Please repeat, from the entries that follow, the lines from the one containing "Select the yellow redacted tracking number" through the one containing "Click the '2.5K'" exactly, adding nothing.
[Opening AVAILABLE RECORDS section]
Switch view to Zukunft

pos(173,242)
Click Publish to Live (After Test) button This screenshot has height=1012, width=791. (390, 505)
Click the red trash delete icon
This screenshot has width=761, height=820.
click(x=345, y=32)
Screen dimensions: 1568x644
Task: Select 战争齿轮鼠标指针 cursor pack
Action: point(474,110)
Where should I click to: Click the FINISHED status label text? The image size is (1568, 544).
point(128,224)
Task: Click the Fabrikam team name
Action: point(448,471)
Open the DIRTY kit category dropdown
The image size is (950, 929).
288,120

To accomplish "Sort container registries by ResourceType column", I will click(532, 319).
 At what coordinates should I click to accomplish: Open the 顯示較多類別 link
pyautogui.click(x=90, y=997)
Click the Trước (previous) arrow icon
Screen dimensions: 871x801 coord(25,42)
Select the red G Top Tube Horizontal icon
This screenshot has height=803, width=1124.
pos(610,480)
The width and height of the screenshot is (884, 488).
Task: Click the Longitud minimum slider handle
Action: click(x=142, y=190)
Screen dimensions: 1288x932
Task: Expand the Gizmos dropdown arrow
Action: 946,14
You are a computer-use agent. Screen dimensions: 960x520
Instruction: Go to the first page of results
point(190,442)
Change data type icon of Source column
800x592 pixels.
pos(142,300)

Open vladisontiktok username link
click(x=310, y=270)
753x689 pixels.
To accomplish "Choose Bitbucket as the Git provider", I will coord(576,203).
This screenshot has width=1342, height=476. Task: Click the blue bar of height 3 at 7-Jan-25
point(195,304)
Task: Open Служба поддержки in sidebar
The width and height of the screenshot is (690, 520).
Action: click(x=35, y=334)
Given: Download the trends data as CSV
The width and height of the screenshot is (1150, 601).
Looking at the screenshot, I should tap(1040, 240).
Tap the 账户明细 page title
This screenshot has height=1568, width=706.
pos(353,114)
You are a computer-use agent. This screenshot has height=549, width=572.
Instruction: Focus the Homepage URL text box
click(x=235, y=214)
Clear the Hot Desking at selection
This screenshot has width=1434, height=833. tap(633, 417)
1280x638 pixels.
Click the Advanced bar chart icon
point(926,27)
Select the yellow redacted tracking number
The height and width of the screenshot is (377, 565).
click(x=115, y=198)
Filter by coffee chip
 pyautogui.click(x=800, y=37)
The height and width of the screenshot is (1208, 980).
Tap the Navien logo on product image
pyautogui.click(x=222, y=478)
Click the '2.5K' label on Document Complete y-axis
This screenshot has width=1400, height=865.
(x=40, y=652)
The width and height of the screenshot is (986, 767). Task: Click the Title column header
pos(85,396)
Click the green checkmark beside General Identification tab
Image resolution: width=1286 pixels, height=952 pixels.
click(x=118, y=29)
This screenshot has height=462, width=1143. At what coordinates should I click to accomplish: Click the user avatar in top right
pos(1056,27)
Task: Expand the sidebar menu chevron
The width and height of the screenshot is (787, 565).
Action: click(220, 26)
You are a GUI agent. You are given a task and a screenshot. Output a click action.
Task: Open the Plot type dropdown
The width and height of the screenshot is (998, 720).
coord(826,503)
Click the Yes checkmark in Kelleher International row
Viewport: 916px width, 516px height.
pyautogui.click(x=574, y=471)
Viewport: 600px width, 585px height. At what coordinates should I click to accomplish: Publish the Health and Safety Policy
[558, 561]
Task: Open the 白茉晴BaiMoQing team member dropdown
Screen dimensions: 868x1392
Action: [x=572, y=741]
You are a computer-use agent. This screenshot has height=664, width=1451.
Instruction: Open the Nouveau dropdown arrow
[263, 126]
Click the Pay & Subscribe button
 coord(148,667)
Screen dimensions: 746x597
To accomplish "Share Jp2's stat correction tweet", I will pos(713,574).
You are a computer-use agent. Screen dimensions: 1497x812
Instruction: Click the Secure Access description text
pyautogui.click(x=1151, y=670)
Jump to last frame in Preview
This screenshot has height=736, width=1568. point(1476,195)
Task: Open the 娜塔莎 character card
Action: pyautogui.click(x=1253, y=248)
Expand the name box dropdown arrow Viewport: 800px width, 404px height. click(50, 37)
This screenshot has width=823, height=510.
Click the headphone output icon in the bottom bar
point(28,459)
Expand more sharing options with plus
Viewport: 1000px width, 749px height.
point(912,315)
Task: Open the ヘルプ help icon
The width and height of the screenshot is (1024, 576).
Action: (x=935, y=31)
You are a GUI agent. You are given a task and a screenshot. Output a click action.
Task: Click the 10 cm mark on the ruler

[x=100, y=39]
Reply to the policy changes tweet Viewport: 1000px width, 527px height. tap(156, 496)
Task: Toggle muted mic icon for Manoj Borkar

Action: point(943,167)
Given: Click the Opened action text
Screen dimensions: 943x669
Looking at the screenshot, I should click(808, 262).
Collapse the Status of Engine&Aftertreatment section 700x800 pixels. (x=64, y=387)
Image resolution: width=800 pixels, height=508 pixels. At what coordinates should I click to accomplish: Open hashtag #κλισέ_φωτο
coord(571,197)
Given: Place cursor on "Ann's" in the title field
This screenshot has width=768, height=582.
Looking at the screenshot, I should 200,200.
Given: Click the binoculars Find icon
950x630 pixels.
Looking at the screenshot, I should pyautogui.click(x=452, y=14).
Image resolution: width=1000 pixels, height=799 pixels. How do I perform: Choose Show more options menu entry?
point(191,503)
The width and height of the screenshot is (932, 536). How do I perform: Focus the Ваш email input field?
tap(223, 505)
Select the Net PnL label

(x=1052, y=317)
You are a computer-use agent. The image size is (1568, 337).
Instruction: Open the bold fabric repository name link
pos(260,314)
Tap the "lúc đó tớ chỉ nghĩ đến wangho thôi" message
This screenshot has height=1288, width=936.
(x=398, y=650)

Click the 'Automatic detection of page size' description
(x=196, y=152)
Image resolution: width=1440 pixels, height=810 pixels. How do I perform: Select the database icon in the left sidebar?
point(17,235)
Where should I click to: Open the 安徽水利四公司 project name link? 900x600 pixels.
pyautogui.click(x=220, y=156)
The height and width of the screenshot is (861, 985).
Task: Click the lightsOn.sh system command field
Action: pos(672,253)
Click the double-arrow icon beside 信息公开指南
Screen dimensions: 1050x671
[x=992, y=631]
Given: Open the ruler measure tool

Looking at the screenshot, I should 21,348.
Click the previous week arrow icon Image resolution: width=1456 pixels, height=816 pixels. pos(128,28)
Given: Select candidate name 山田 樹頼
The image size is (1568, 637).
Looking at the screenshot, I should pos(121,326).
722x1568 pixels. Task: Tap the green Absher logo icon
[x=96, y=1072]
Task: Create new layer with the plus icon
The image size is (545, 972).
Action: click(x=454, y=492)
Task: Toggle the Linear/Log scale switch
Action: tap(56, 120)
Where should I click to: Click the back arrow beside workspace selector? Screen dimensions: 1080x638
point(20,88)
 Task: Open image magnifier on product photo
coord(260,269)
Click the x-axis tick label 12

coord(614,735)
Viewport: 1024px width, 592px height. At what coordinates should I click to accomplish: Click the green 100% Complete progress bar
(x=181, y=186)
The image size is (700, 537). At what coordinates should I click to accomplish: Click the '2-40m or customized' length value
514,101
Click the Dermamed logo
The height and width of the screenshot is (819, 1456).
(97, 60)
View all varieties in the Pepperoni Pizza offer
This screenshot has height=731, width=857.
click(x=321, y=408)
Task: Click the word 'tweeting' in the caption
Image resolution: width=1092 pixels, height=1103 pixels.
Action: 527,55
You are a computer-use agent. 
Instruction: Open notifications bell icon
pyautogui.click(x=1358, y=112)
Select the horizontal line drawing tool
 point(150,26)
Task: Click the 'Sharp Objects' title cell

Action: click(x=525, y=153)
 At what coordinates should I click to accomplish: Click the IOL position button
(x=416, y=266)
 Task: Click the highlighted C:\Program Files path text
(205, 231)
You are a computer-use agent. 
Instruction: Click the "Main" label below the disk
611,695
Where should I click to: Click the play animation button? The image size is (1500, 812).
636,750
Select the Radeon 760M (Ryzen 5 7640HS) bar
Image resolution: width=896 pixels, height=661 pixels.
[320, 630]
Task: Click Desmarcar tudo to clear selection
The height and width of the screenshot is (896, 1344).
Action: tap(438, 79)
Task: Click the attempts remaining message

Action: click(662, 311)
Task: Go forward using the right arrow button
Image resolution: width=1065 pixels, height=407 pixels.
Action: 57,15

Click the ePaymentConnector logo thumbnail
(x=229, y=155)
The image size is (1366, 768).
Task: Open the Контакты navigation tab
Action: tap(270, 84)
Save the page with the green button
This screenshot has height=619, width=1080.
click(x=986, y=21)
[Closing AVAILABLE RECORDS section]
▸ **SOLUTION TO THE PROBLEM**
Select the yellow redacted tracking number
The height and width of the screenshot is (377, 565).
click(x=115, y=198)
Filter by coffee chip
 pyautogui.click(x=800, y=37)
The height and width of the screenshot is (1208, 980).
Tap the Navien logo on product image
pyautogui.click(x=222, y=478)
Click the '2.5K' label on Document Complete y-axis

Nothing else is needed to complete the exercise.